* Directions for this task *
When you find the line with "維持費 (536, 97)" among the records below, reproduce it and each line after it exactly, ending with the line with "au (386, 978)".

======== Information supplied ========

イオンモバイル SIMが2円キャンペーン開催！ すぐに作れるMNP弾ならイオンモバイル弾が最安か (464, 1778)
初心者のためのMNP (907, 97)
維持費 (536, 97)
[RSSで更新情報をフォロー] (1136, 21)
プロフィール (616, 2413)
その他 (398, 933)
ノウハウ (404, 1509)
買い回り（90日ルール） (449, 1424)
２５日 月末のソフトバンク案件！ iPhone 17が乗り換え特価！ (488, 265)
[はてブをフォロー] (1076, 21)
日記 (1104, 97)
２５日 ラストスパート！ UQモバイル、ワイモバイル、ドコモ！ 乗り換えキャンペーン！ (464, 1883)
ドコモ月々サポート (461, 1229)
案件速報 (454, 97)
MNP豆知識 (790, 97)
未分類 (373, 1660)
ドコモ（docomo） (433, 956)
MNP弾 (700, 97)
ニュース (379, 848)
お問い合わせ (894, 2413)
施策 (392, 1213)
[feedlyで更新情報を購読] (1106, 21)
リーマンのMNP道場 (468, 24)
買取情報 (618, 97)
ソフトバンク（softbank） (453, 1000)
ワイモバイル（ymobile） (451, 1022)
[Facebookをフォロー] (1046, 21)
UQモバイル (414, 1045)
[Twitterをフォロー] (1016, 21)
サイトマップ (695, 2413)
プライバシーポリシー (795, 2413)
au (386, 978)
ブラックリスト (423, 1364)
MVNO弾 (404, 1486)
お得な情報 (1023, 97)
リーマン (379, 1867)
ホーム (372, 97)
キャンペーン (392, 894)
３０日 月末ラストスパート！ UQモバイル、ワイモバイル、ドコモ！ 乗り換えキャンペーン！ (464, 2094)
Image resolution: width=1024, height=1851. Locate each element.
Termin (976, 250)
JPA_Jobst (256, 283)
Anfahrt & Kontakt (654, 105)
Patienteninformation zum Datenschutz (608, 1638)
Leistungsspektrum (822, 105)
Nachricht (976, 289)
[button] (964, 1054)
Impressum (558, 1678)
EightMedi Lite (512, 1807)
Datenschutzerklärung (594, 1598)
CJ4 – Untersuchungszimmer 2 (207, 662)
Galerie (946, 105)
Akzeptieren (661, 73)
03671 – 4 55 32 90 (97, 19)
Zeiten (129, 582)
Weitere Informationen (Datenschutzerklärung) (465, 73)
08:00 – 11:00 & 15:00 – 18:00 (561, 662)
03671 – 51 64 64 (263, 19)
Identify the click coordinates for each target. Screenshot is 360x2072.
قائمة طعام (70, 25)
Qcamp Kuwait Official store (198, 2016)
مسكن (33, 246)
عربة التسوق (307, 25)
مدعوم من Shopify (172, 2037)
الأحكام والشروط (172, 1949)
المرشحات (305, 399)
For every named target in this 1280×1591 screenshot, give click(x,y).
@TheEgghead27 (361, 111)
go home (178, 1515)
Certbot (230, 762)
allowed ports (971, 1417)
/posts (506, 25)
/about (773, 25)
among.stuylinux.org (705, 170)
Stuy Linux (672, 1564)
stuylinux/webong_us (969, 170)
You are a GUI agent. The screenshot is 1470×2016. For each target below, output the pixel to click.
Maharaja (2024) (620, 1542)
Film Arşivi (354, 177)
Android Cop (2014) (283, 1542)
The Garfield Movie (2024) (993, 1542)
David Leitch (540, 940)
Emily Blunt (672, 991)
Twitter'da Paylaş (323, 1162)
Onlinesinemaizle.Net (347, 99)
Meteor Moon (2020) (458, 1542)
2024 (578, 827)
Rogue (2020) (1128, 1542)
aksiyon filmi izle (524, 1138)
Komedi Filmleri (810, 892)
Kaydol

========

* Response to the task *
維持費 (536, 97)
[RSSで更新情報をフォロー] (1136, 21)
プロフィール (616, 2413)
その他 (398, 933)
ノウハウ (404, 1509)
買い回り（90日ルール） (449, 1424)
２５日 月末のソフトバンク案件！ iPhone 17が乗り換え特価！ (488, 265)
[はてブをフォロー] (1076, 21)
日記 (1104, 97)
２５日 ラストスパート！ UQモバイル、ワイモバイル、ドコモ！ 乗り換えキャンペーン！ (464, 1883)
ドコモ月々サポート (461, 1229)
案件速報 (454, 97)
MNP豆知識 (790, 97)
未分類 (373, 1660)
ドコモ（docomo） (433, 956)
MNP弾 (700, 97)
ニュース (379, 848)
お問い合わせ (894, 2413)
施策 (392, 1213)
[feedlyで更新情報を購読] (1106, 21)
リーマンのMNP道場 (468, 24)
買取情報 (618, 97)
ソフトバンク（softbank） (453, 1000)
ワイモバイル（ymobile） (451, 1022)
[Facebookをフォロー] (1046, 21)
UQモバイル (414, 1045)
[Twitterをフォロー] (1016, 21)
サイトマップ (695, 2413)
プライバシーポリシー (795, 2413)
au (386, 978)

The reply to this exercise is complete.